Sempre. A volte mi hanno accostata a situazioni improbabili, i paparazzi erano la mia ombra. Tette e culo stra-immortalati. (Si sposta con la sedia e sbatte il piede) Oddio, mi fa ancora male il mignolo e di recente mi si è ruotata una vertebra.

Va in scena sempre e comunque?

Certo! Una sera, era un Capodanno, prima del sipario una collega mi chiede di sistemarle i capelli (arriva Silvia Signorelli, sua amica e ufficio stampa: “Come me li taglia lei, nessun’altra”); avevo preso le forbici, poi le butto sul sedile, le dimentico e mi ci siedo sopra. Quelle forbici si sono conficcate nella chiappa.

Dolore.

Dopo i punti di sutura sono andata in scena.

Sul palco ha mai avuto un vuoto?

No, però ho recitato con un collega decisamente alterato che non ricordava nulla. (Pausa) Disperata, sono arrivata a dargli la sua battuta, ma non reagiva.

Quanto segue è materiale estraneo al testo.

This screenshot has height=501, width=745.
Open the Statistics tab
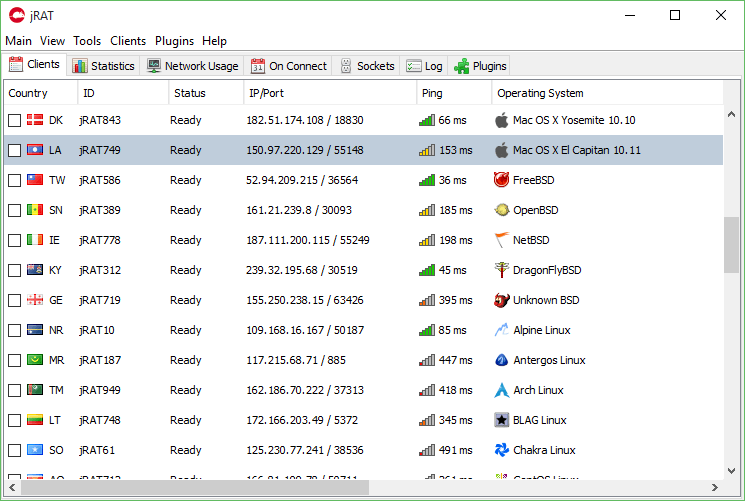[x=104, y=66]
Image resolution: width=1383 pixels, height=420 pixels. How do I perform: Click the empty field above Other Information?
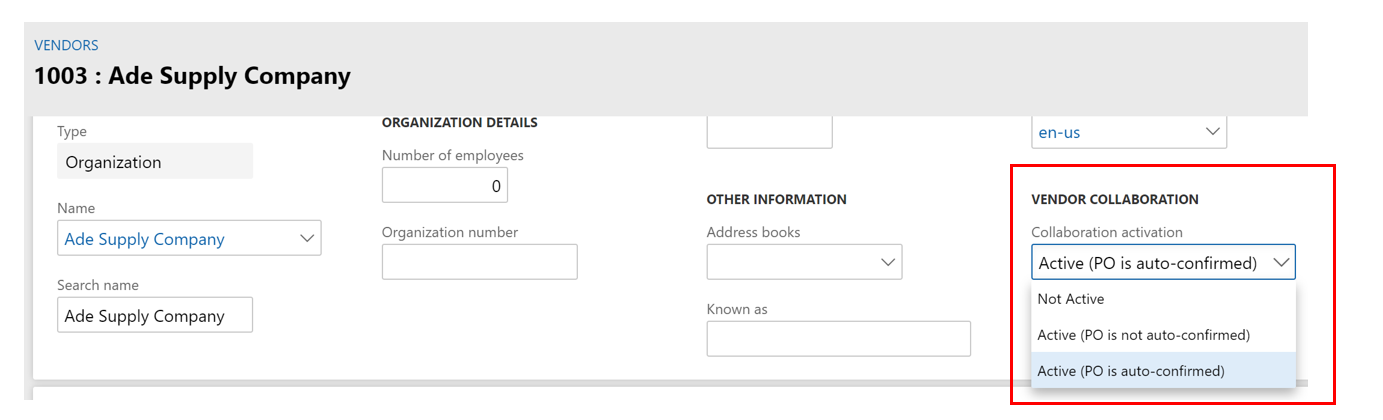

Secondo Haber negli anni 80 il vostro mondo era invaso dalla droga.

Certi tipi di stupefacenti accomunano; a quel tempo era qualcosa che univa le persone, ma io ne restavo fuori.

Lei non ha scene di sesso sul set.

Mai girate: ho rifiutato film per questo motivo.

Come mai?

È un mio limite: non riesco a mettere un distacco.

Il bacio è il bacio.

Peggio con le mani addosso: mi imbarazzo.

Vent’anni fa ha dichiarato a Sabelli Fioretti: “Mi serve la gente che mi dice ‘sei bella’”.

Oggi meno, ma ho difficoltà a memorizzarmi come tale; (cambia tono) ho voluto molto essere bella, ne avevo bisogno, perché la mia famiglia è stata veramente punitiva.

Cos’altro ha capito con il tempo?

Che voler sempre salvare il mondo è un atto di presunzione e che nel passato sono stata tonta: non mi sono goduta le piacevolezze di questo lavoro.

Esempio.

Dopo la vittoria del David mi sono tolta le scarpe e sono tornata a casa per mangiare la minestrina.

Niente festa?

Ero stanca. E poi temevo il giudizio altrui: non mi sentivo proprio degna del premio, non avevo ben chiaro di cosa si trattasse; (pausa) eppure l’avevo ricevuto dalle mani di Franca Valeri e Alberto Sordi.

Che le dissero?

Il David era come attrice “non protagonista”, Franca mi accompagnò con una frase molto bella: “Mi raccomando, non sottovalutare i ruoli secondari. Io ci ho costruito una carriera”.

E Sordi?

“Ragazzi’, brava”; Alberto non amava particolarmente i bambini, ma con mio figlio è sempre stato affettuoso, lo ha preso pure in braccio.

Parteciperebbe a un reality?

Mai, eppure me li hanno proposti tutti.

Un talent?

Meglio, però non mi farei mai giudicare da quattro giudici.

Su Instagram ha pubblicato una foto dei suoi piedi: il feticismo è dilagante…

(Viso stupito) Non ha idea di quello che è successo; (pausa) i miei sono microscopici, porto il 36.

Eppure.

Uno è arrivato a inviarmi, per posta, una cavigliera di diamanti; un altro ha montato un film di due ore con tutti i fotogrammi del mio volto e dei miei piedi.

Una bugia si di lei.

Che non ho i capelli.

E invece?

Ne ho per tre persone, ma siccome sono ingestibili spesso indosso la parrucca.

Lei chi è?

Una signora finalmente di sana e robusta costituzione, assolutamente resiliente. (Pausa) Resiliente è un termine abusato che non sopporto più; resiliente ormai è pure il callo di tuo nonno.

Quindi?

Mi piace non essere rigida e aver capito che è una qualità.